In my opinion, the generation should be the same when draft model and target model is the same and temparature is 0.
But in this case, the output logits of draft model and target model have a bit difference. But the argmax result is the same.
THE QUESTION: why is the output logits difference when the draft and target is the same model.
reproduce:
- change code as shown below: compare output's logits directly
p[:, prefix_len + i - 1, j] == q[:, prefix_len + i - 1, j]
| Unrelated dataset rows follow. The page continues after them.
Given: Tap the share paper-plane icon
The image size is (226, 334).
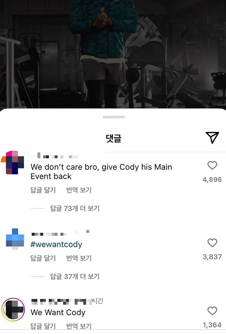Looking at the screenshot, I should (x=212, y=137).
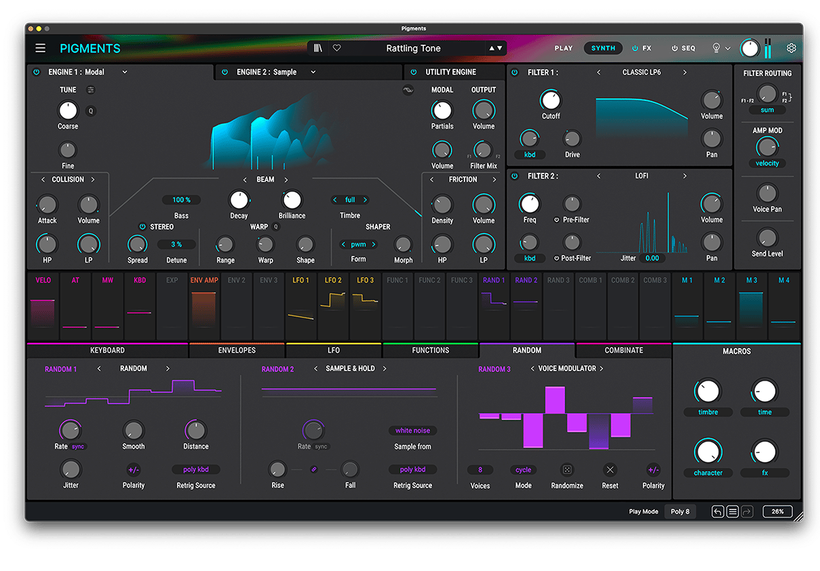Open the lightbulb tips icon
This screenshot has height=571, width=820.
(716, 48)
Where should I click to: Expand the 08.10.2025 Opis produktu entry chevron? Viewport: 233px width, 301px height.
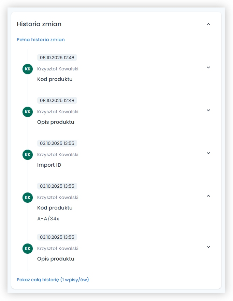coord(208,110)
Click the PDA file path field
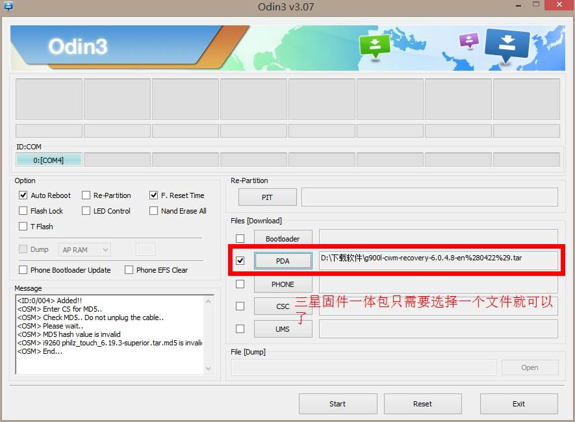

diff --git a/sampling/speculative_sampling.py b/sampling/speculative_sampling.py
index 48e1f8d..c2eed70 100644
--- a/sampling/speculative_sampling.py
+++ b/sampling/speculative_sampling.py
@@ -164,10 +164,12 @@ def speculative_sampling_v2(prefix : torch.Tensor, approx_model : torch.nn.Modul
r = torch.rand(1, device = p.device)
j = x[:, prefix_len + i]
- if r < torch.min(torch.tensor([1], device=q.device), p[:, prefix_len + i - 1, j] / q[:, prefix_len + i - 1, j]):
+ if p[:, prefix_len + i - 1, j] == q[:, prefix_len + i - 1, j]:
# accept, and update n
n += 1
else:
+ print(p[:, prefix_len + i - 1, j] - q[:, prefix_len + i - 1, j])
+ print("unexpected reject!")
# reject
t = sample(max_fn(p[:, n, :] - q[:, n, :]))
is_all_accept = False
- launch script:
python main.py \
--input "One day, Lily met a Shoggoth." \
--max_tokens 128 \
--benchmark \
--target_model_name nickypro/tinyllama-110M \
--approx_model_name nickypro/tinyllama-110M \
- "unexpected reject!" get print
speculative sampling: 0%| | 0/141 [00:00<?, ?it/s]
tensor([[-5.2199e-05]], device='cuda:0')
unexpected reject!
tensor([[0.0019]], device='cuda:0')
unexpected reject!
speculative sampling: 19%|████████████▎ | 27/141 [00:00<00:00, 205.92it/s]
tensor([[0.0006]], device='cuda:0')
unexpected reject!
tensor([[-0.0019]], device='cuda:0')
unexpected reject!
speculative sampling: 35%|██████████████████████▏ | 49/141 [00:00<00:00, 132.50it/s]
tensor([[0.0006]], device='cuda:0')
unexpected reject!
speculative sampling: 99%|███████████████████████████████████████████████████████████████▌| 140/141 [00:01<00:00, 98.67it/s]